In fact, the confusion may have originated with the notion that our brains are like computers. That might lead someone to believe that feeding our minds with real-life images is in some ways no different than feeding our minds with bits. After all, this notion has inspired a number of science-fiction movies. Yet, like Robert Epstein recently observed, brains are not computers. Meaning is not information. Perception is not projection. We live in a real world, not in a lifeless flow of information.
How far can this process go before all reality gets substituted by lifeless and meaningless pixel sheets? A possible risk is an inversion of roles between simulation and real life. As when the film of a locomotive drained meaning from actual locomotives, the abundance of faked CGI simulations may end by draining meaning from actual lives. Will we see real locomotives, or whatever will they be, and will we take them to be meaningless pixel surfaces? Will we see blood and react as though it were a ray-traced red CGI image? Will we see pain and pleasure and behave like dumb spectators?

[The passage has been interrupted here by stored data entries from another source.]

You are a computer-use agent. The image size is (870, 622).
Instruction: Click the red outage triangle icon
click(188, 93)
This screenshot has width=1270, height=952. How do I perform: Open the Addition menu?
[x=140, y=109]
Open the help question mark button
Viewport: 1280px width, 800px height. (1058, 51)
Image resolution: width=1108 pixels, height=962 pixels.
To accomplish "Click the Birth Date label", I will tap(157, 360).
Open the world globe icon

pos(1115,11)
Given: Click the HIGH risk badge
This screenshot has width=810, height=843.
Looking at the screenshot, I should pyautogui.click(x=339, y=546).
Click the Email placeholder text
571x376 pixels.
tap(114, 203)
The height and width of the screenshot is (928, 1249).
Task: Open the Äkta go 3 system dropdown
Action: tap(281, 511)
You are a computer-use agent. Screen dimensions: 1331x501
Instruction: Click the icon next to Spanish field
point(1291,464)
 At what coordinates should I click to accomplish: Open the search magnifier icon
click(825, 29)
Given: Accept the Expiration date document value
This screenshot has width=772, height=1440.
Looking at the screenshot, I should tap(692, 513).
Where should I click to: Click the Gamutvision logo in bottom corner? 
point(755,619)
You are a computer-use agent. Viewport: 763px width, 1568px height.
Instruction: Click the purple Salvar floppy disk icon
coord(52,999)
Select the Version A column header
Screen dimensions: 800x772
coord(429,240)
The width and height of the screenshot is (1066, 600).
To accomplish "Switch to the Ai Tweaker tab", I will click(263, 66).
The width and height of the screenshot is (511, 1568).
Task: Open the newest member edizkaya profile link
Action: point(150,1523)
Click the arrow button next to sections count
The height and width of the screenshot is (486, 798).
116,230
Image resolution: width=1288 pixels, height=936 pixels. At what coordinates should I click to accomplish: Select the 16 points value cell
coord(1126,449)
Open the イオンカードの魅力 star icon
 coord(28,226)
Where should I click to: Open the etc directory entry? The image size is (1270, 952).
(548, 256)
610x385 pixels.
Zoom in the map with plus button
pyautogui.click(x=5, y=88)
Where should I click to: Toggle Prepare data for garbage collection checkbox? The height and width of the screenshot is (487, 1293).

In Hal Hashby’s Being There, Chance, played by Peter Sellers, is a simple-minded middle-aged man who has spent all his life indoors watching TV programs. When he gets out into the real world, due to unexpected circumstances, he mistakes reality for an uninterrupted television program. This is what an attachment to CGI images may be doing to us—turning fake things into reality, and turning meaningful life into a kind of television.